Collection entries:

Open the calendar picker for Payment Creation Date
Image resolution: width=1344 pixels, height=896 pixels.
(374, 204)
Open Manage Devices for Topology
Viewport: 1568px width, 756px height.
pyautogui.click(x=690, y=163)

Stated goal: Output every line of the records above as a numbered list, omitting any blank lines.

Task output:
1. Open the calendar picker for Payment Creation Date
2. Image resolution: width=1344 pixels, height=896 pixels.
3. (374, 204)
4. Open Manage Devices for Topology
5. Viewport: 1568px width, 756px height.
6. pyautogui.click(x=690, y=163)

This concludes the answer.